DOCUMENT TEXT
____

Open vanfanel opened 2 years ago
This piece of code DOES wait for actual buffer swap event:
struct wl_callback *callback;
int frame_done;
frame_done = 0;
callback = wl_surface_frame(wl->surface);
if (callback == NULL)
return;
// Issue buffer swap.
egl_swap_buffers(&wl->egl);
// The callback will set frame_done to true when receiving event.
wl_callback_add_listener(callback, &frame_listener, &frame_done);
// Stay in loop until the issued buffer swap is actually done.
while (!frame_done && wl_display_dispatch(wl->input.dpy) == 0) {}
...and this is the callback function implementation, which should go before trying to pass it to wl_callback_add_listener()
, obviously.
static void
frame_callback(void *data, struct wl_callback *callback, uint32_t serial)
{
int *done = data;
*done = 1;
wl_callback_destroy(callback);
}
static const struct wl_callback_listener frame_listener = {
frame_callback
};
Whether improves input latency on Wayland + OpenGL is something I cannot be totally sure about.
It should work with VSYNC=OFF since this needs non-blocking eglSwapBuffers()
. because we are explicitly waiting for the buffer swapping completion event.
I was going to check the branch you asked me to test on the forums, but it is gone now.
@nfp0 Yes, I did my own tests and there was no improvement to be seen. Let's simply wait for Vulkan to be fixed on Wayland.
Sigh... yeah. I'm anxiously waiting for this: https://gitlab.freedesktop.org/mesa/mesa/-/merge_requests/12086
But it's taking so long. 😩
@nfp0 Same here... Do you think that PR is forgotten or something? Wayland is supposed to be the future, having massive input lag with it is not a good sign.
True. Maybe we should ping the PR asking for how progress is going, if any?
I have opened this issue a few months ago: https://gitlab.freedesktop.org/mesa/mesa/-/issues/6249
This prompted some discussion on the issue. @Themaister chimed in too back then. It sounded to me that some of the Mesa devs either thought this was a RetroArch issue or that it was not important enough for it to be a priority.
@nfp0 I ping-ed the issue. Let's hope they merge it. If 2 buffers could be forced in the driver somehow...
@vanfanel Thanks. Let's hope they wake up.
If 2 buffers could be forced in the driver somehow...
Well, I've forced it to 2 on RetroArch and that indeed gave me the lowest possible input-lag. Here's the change I did: https://github.com/libretro/RetroArch/pull/13823 With that I arrived at the same input lag values as KMS and AMDVLK.
I would use it like that, but I remember I had an issue in fullscreen mode. But that might've been an unrelated issue. Give it a try and see if you find any issues with it. I'll have to give it a try again too.

____

DATA SUPPLIED

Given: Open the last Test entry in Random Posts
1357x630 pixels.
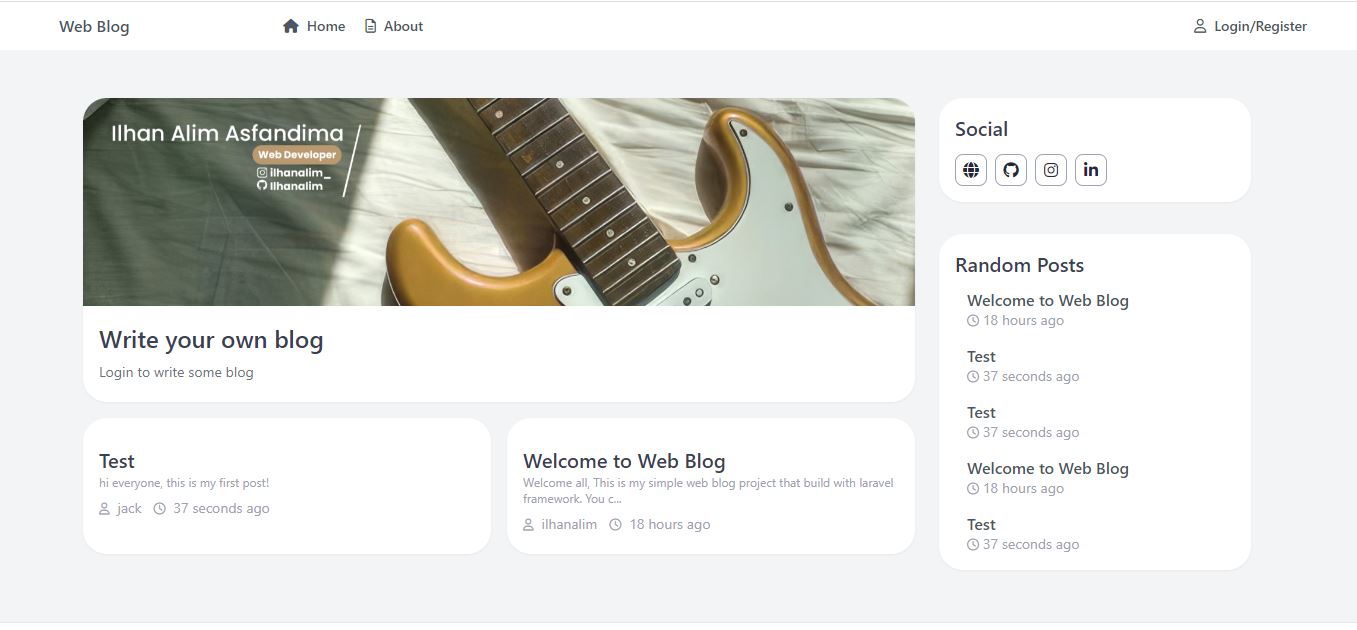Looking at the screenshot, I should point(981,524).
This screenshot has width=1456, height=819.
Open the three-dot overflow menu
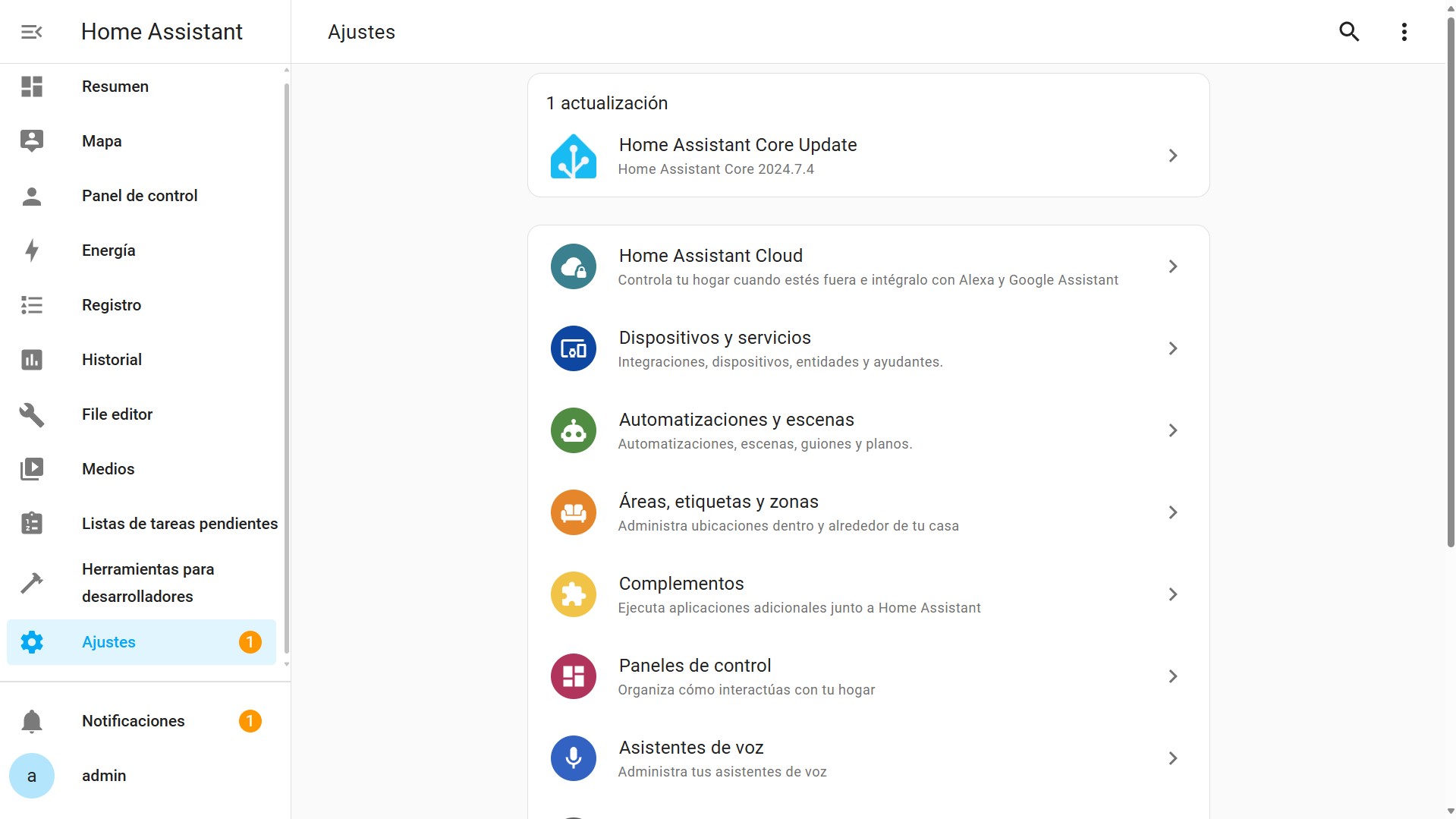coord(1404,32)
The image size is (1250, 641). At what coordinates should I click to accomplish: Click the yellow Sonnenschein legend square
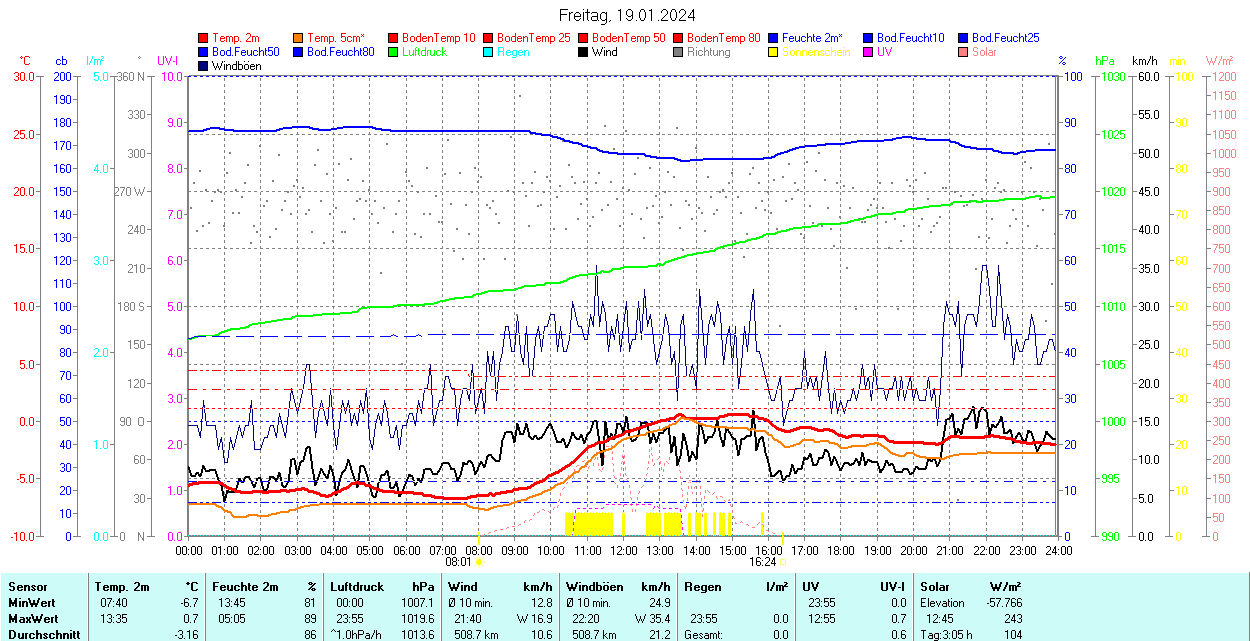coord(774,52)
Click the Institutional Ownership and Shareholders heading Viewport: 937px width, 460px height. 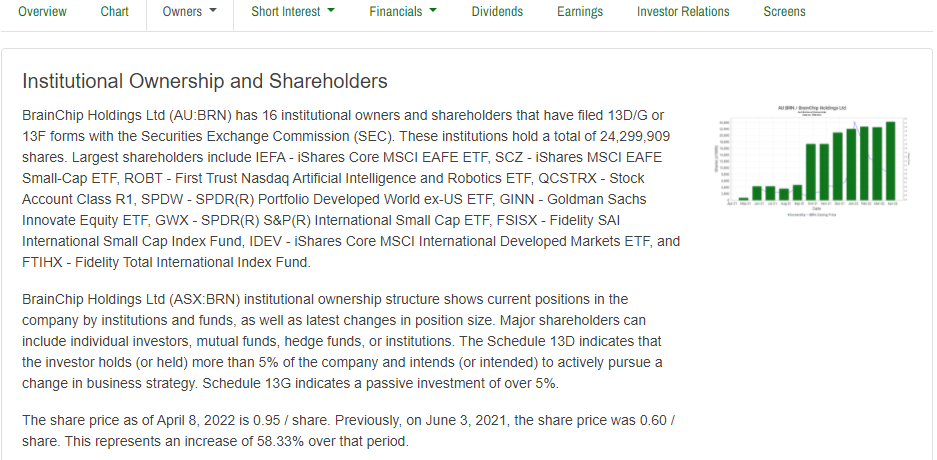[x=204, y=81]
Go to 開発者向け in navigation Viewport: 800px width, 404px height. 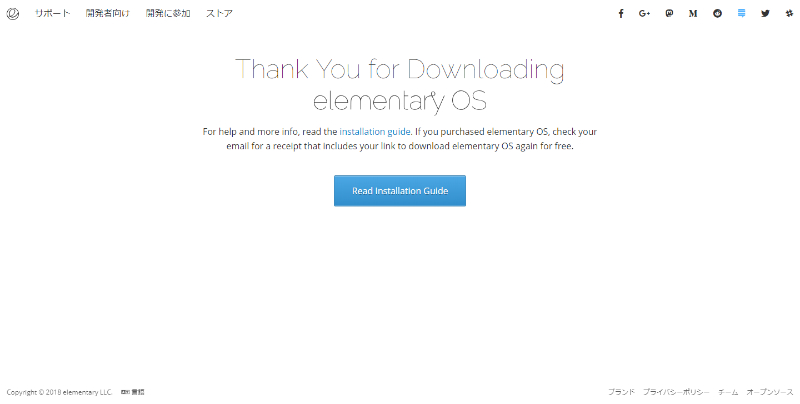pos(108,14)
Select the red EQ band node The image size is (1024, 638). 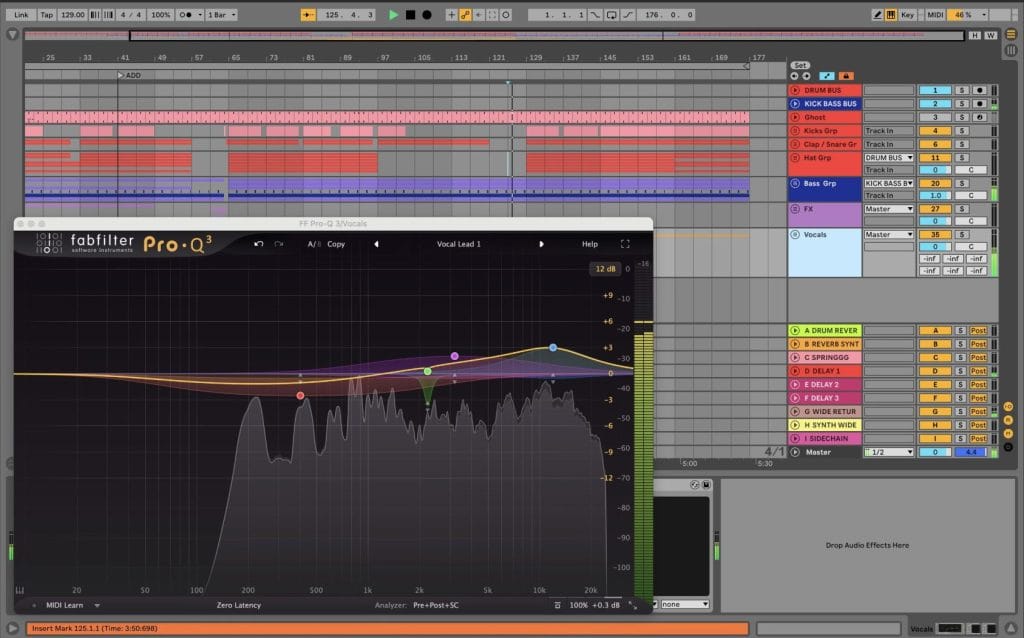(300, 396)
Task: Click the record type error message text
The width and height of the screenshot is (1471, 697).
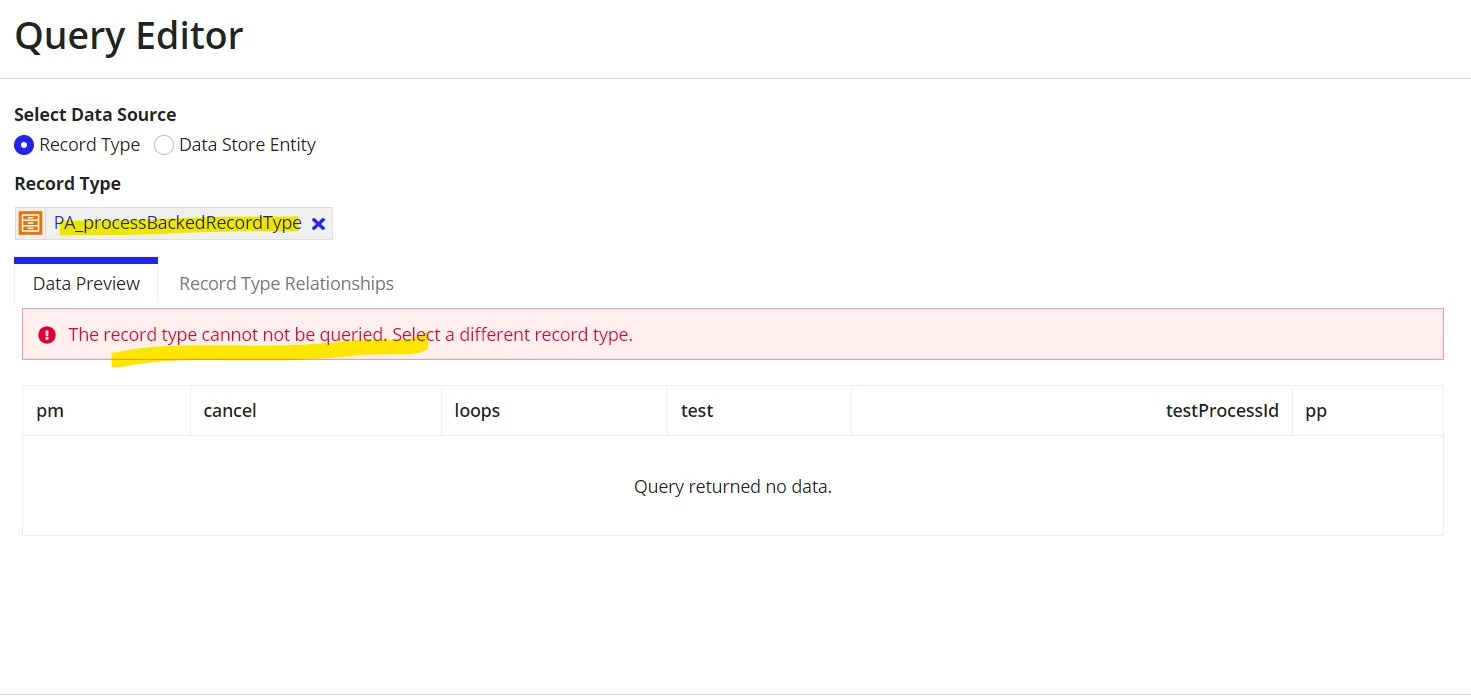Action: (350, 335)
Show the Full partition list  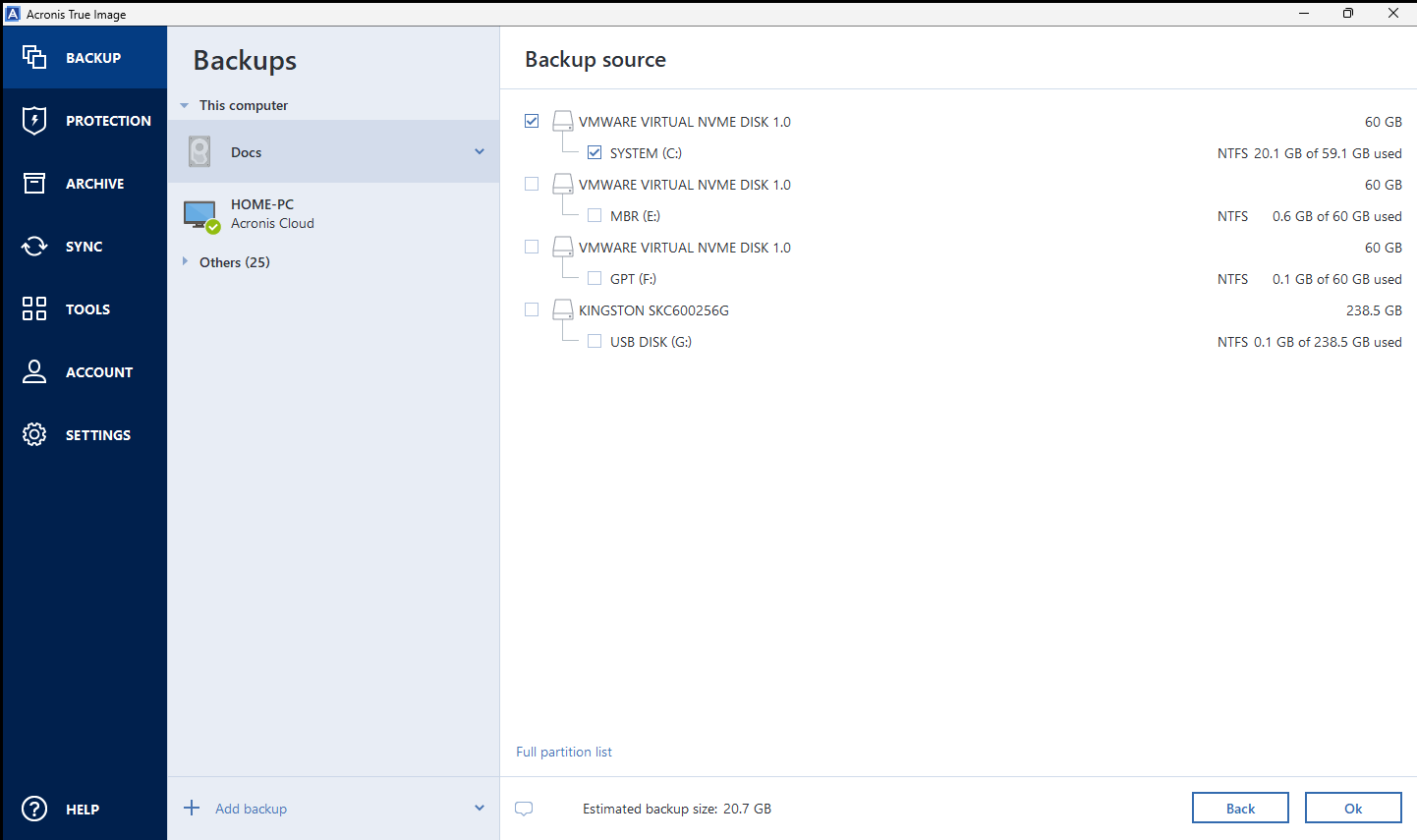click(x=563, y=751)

____

WRITTEN INSTRUCTION A
In the Wayland input-lag thread, how many buffers did the poster force in RetroArch to get the lowest possible input lag?
WRITTEN INSTRUCTION B
Extend the Wayland input-lag thread by writing what comes right after its final message.

WRITTEN ANSWER A
Two buffers.

WRITTEN ANSWER B
@nfp0 Thanks for the patch! Indeed, it works for forcing Vulkan to give us the specified number of buffers: with that, RetroArch on Wayland AT LONG LAST says that it's allocating 2 buffers if max_swapchain is 2. However, did you measure input lag? I don't have instruments at hand now (ie: fast camera + led-powered pad) but I feel like lag is still WAY higher on Wayland :( Super Mario World is perfect for feeling it.
@vanfanel Nice! I did measure it, yes. I arrived at the same input lag as KMS and AMDVLK from my measurement posts on the forums, which is the minimum possible latency on my setup (with frame delay disabled).
My setup was a Manjaro KDE Wayland system with RetroArch running fullscreen. I filmed my finger pressing the button on my wired keyboard at 480 fps with my OnePlus 7 Pro, which is more than enough to count the time between press and reaction on the monitor. Not the most scientific, I know, but it's good enough to count how many frames are being buffered on the PC. I did the tests with the bsnes-mercury core running the Horiz/Vert Stripes test on the 240p Test Suit, because that specific test has next-frame reaction to the input and that makes counting frames easier.
Super Mario World is perfect for feeling it.
I wouldn't go by our human feelings for this because we're already working with extremely low levels of input lag. I'm usually very picky about input lag and feel it in places where most people don't notice it at all, but I gotta admit I can't really percept the difference between 2 and 3 swapchain images. For perspective, New Super Mario Bros U and Smash Ultimate on the Switch have 5 or 6 frames of input lag.
But of course, perception is not important here. Lower is always better, and allows us to react faster.
@nfp0 Did you measure swapchain=2 vs swapchain=3? I mean, with your equipment.
No, I did not measure swapchain=3. But I can do that to make sure.
No, I did not measure swapchain=3. But I can do that to make sure.
Yes please, measure swapchain=3 and swapchain=2 and tell me what difference you see.
Sure thing. I'll try to get to it in the next few days.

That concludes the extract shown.